> _Problem to solve_:
Transcribe the entries, keeping every character the same.

> _The data_:

========================================

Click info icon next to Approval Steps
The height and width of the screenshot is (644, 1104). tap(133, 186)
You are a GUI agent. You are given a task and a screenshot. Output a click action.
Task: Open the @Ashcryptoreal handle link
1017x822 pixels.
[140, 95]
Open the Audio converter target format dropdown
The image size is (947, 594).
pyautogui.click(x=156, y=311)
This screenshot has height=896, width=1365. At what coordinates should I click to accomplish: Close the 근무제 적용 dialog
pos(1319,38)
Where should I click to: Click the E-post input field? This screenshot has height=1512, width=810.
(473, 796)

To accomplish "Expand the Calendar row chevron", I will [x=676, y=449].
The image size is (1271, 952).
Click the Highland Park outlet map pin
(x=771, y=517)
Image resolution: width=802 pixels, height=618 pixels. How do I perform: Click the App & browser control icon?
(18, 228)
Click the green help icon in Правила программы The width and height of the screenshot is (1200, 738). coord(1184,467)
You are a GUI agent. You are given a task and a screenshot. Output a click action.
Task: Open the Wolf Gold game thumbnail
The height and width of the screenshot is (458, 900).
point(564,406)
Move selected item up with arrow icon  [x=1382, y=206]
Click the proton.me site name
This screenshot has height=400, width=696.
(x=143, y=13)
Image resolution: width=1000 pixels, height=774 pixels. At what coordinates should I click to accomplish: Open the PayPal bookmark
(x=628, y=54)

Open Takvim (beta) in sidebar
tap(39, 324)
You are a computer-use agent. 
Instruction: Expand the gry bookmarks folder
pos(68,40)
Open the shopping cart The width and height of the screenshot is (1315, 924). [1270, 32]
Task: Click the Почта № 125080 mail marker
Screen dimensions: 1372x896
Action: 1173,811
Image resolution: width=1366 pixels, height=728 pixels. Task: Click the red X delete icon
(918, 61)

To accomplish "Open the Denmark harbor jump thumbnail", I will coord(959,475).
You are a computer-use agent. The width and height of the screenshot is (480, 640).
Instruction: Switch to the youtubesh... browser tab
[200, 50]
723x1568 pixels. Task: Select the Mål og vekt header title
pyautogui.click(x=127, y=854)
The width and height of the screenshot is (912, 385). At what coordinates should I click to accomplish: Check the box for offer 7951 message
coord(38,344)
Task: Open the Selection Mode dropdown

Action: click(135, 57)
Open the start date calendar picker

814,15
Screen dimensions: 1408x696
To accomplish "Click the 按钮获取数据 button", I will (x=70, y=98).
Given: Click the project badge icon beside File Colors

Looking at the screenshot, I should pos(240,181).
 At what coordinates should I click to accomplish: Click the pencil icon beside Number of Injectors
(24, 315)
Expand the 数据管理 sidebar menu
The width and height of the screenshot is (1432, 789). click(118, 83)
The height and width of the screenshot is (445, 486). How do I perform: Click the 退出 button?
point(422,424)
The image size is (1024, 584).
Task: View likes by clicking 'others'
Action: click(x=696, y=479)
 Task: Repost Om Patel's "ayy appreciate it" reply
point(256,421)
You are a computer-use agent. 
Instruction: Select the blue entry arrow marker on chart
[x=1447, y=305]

========================================

> _Solved problem_:
Click info icon next to Approval Steps
The height and width of the screenshot is (644, 1104). tap(133, 186)
You are a GUI agent. You are given a task and a screenshot. Output a click action.
Task: Open the @Ashcryptoreal handle link
1017x822 pixels.
[140, 95]
Open the Audio converter target format dropdown
The image size is (947, 594).
pyautogui.click(x=156, y=311)
This screenshot has height=896, width=1365. At what coordinates should I click to accomplish: Close the 근무제 적용 dialog
pos(1319,38)
Where should I click to: Click the E-post input field? This screenshot has height=1512, width=810.
(473, 796)

To accomplish "Expand the Calendar row chevron", I will [x=676, y=449].
The image size is (1271, 952).
Click the Highland Park outlet map pin
(x=771, y=517)
Image resolution: width=802 pixels, height=618 pixels. How do I perform: Click the App & browser control icon?
(18, 228)
Click the green help icon in Правила программы The width and height of the screenshot is (1200, 738). coord(1184,467)
You are a GUI agent. You are given a task and a screenshot. Output a click action.
Task: Open the Wolf Gold game thumbnail
The height and width of the screenshot is (458, 900).
point(564,406)
Move selected item up with arrow icon  [x=1382, y=206]
Click the proton.me site name
This screenshot has height=400, width=696.
(x=143, y=13)
Image resolution: width=1000 pixels, height=774 pixels. At what coordinates should I click to accomplish: Open the PayPal bookmark
(x=628, y=54)

Open Takvim (beta) in sidebar
tap(39, 324)
You are a computer-use agent. 
Instruction: Expand the gry bookmarks folder
pos(68,40)
Open the shopping cart The width and height of the screenshot is (1315, 924). [1270, 32]
Task: Click the Почта № 125080 mail marker
Screen dimensions: 1372x896
Action: 1173,811
Image resolution: width=1366 pixels, height=728 pixels. Task: Click the red X delete icon
(918, 61)

To accomplish "Open the Denmark harbor jump thumbnail", I will coord(959,475).
You are a computer-use agent. The width and height of the screenshot is (480, 640).
Instruction: Switch to the youtubesh... browser tab
[200, 50]
723x1568 pixels. Task: Select the Mål og vekt header title
pyautogui.click(x=127, y=854)
The width and height of the screenshot is (912, 385). At what coordinates should I click to accomplish: Check the box for offer 7951 message
coord(38,344)
Task: Open the Selection Mode dropdown

Action: click(135, 57)
Open the start date calendar picker

814,15
Screen dimensions: 1408x696
To accomplish "Click the 按钮获取数据 button", I will (x=70, y=98).
Given: Click the project badge icon beside File Colors

Looking at the screenshot, I should pos(240,181).
 At what coordinates should I click to accomplish: Click the pencil icon beside Number of Injectors
(24, 315)
Expand the 数据管理 sidebar menu
The width and height of the screenshot is (1432, 789). click(118, 83)
The height and width of the screenshot is (445, 486). How do I perform: Click the 退出 button?
point(422,424)
The image size is (1024, 584).
Task: View likes by clicking 'others'
Action: click(x=696, y=479)
 Task: Repost Om Patel's "ayy appreciate it" reply
point(256,421)
You are a computer-use agent. 
Instruction: Select the blue entry arrow marker on chart
[x=1447, y=305]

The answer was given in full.